╔══

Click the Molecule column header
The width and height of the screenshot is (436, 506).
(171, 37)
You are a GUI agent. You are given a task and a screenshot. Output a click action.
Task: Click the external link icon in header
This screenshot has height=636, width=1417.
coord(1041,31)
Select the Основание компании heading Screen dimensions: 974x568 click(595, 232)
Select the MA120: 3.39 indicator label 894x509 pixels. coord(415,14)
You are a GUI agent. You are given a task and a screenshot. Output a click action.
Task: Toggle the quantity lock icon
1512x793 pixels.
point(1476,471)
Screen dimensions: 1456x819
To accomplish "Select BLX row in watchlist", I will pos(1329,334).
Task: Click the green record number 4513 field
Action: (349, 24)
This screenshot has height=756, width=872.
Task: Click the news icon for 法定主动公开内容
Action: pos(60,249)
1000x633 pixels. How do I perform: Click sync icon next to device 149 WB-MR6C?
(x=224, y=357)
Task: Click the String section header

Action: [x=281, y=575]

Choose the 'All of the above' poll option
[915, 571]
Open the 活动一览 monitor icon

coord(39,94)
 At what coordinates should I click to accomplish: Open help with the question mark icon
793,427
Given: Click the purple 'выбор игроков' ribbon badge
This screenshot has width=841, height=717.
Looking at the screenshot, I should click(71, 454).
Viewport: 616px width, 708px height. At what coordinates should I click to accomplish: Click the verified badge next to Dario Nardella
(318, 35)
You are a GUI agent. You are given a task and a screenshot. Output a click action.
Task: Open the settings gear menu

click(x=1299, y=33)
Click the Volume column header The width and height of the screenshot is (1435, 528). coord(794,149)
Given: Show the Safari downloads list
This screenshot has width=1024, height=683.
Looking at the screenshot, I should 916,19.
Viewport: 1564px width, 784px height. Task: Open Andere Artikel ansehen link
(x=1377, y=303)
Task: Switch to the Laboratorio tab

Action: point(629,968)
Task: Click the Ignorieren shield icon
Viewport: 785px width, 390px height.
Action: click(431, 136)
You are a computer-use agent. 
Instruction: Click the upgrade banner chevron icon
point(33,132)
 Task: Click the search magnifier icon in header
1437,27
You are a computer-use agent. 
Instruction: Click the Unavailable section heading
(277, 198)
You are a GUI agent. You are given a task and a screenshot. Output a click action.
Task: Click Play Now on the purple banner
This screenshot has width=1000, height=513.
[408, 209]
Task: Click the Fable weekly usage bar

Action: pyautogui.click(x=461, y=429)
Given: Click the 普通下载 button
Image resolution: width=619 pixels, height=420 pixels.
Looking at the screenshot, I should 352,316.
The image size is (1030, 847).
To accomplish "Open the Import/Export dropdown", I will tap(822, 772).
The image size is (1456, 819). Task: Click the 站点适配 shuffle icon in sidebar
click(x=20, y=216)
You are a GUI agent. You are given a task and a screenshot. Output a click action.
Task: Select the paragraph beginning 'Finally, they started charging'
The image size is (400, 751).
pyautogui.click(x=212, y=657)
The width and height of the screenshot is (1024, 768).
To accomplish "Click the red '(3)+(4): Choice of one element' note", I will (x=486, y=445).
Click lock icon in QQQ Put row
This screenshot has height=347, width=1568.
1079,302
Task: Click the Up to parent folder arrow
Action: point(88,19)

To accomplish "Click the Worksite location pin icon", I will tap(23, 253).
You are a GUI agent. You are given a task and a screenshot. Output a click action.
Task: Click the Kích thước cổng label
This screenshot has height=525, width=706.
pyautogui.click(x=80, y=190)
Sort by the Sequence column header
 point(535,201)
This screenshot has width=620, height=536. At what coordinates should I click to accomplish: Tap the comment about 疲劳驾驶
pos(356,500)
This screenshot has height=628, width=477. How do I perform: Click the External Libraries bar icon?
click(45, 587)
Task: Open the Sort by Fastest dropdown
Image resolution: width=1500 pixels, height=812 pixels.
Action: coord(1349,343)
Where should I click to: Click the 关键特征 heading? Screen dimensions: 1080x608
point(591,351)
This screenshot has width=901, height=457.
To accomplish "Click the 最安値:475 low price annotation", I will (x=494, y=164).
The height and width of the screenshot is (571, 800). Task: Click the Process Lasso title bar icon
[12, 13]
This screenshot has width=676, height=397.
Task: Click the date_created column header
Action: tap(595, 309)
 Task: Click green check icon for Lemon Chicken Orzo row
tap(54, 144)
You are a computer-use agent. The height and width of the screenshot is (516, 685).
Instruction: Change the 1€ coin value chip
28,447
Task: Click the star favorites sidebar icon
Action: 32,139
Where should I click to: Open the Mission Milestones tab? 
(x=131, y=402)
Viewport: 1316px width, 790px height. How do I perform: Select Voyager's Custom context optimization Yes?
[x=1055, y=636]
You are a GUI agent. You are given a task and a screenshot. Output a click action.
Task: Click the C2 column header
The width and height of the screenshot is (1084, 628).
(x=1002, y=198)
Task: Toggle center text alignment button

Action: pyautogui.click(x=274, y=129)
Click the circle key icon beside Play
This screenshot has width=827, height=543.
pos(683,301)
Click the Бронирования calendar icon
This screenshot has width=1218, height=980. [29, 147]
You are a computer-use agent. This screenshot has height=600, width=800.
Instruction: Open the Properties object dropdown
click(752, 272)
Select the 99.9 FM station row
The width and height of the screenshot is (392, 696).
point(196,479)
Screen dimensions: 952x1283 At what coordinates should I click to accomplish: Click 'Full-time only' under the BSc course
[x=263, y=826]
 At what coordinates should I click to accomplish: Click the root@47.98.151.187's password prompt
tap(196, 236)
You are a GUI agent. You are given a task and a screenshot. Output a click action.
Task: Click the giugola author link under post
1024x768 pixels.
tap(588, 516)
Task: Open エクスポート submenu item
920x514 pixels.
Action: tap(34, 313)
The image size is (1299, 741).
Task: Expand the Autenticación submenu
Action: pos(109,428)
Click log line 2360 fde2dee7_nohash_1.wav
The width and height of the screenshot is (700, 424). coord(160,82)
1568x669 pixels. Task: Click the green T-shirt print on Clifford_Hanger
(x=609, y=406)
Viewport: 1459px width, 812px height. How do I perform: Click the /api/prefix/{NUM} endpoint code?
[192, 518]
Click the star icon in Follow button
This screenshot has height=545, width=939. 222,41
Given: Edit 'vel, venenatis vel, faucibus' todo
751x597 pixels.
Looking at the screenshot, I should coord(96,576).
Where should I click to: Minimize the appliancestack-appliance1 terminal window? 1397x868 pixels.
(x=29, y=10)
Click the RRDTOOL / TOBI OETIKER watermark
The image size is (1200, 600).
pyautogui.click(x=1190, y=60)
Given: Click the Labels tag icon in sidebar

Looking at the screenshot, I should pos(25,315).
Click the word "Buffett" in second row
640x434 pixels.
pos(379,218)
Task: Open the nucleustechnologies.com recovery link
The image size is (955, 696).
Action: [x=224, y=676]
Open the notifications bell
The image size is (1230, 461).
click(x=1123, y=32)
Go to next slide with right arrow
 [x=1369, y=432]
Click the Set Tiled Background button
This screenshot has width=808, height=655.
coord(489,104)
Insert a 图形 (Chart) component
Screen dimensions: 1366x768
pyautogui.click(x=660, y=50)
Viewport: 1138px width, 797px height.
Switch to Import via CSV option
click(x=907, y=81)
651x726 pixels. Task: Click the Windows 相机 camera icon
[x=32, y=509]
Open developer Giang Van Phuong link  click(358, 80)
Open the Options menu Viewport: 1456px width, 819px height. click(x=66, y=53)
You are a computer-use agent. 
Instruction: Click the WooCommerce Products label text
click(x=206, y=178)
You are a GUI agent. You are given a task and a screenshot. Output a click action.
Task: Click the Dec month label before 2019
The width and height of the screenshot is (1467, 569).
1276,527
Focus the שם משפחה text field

╚══

## WHAT YOU HAVE TO DO
Would you show each line of the listing above that has the string "Play"?

## TASK OUTPUT
Task: Click Play Now on the purple banner
Click the circle key icon beside Play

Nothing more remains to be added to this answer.